**Task details**
Copy word for word the passage below on Hulme's playing career, from "Hulme notched double" to "the Year award.".
#### Excerpt to read ####
Hulme enjoyed promotion from the North West Counties Premier Division is his first season at Ramsbottom which saw the side back in the 8th tier of English football for the first time since 1995.

Hulme enjoyed further success at Ramsbottom two years later when under Johnson and Morley the club earned their second promotion in three years following a 3–2 extra time win over Bamber Bridge in the Division One North play-off final.

===New Orleans Jesters===
That summer, Hulme and Ramsbottom teammate Phil Dean crossed the Atlantic to sign for New Orleans Jesters of the National Premier Soccer League where his side reached the Southeast Conference Playoff final before losing to eventual NPSL runners up Chattanooga FC .

===Salford City===
January 2015 saw Ramsbottom management duo Johnson and Morley join Salford City, who the year previous had been taken over by former Manchester United players Nicky Butt, Ryan Giggs, Gary Neville, Phil Neville, Paul Scholes and businessman Peter Lim, taking with them a number of Ramsbottom players, including Hulme.

Hulme spent two and a half seasons at Salford City, scoring 31 goals for the club as they won the NPL Division One North title in his first season and go on to earn back to back promotions by winning the NPL Premier Division play-offs in 2015–16.

Hulme notched double figures in his first season at step six, scoring 10 goals as Salford City finished 4th in the National League North and lost out in the playoffs.

===Altrincham===
Hulme departed Salford City in the summer and signed for recently relegated Northern Premier League side Altrincham, helping them return to the National League North at the first time of asking, finishing the side's top goalscorer and claiming the Brandon Hire Step 3/4 Player of the Year award.

During three seasons with The Robins Hulme amassed 70 goals across 139 games as Altrincham twice reached the National League North play-offs, winning them in 2020 to reach the National League for the first time in nine years.
#### Source excerpt ####
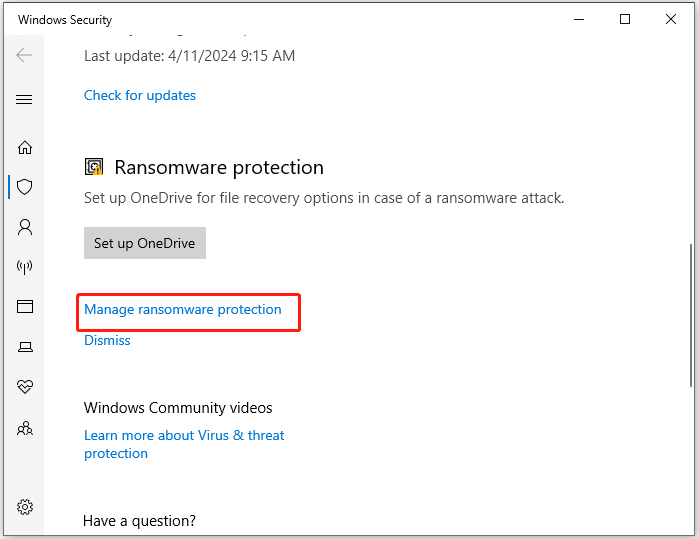Open Manage ransomware protection link
Screen dimensions: 699x539
point(183,309)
####
**Result**
Hulme notched double figures in his first season at step six, scoring 10 goals as Salford City finished 4th in the National League North and lost out in the playoffs.

===Altrincham===
Hulme departed Salford City in the summer and signed for recently relegated Northern Premier League side Altrincham, helping them return to the National League North at the first time of asking, finishing the side's top goalscorer and claiming the Brandon Hire Step 3/4 Player of the Year award.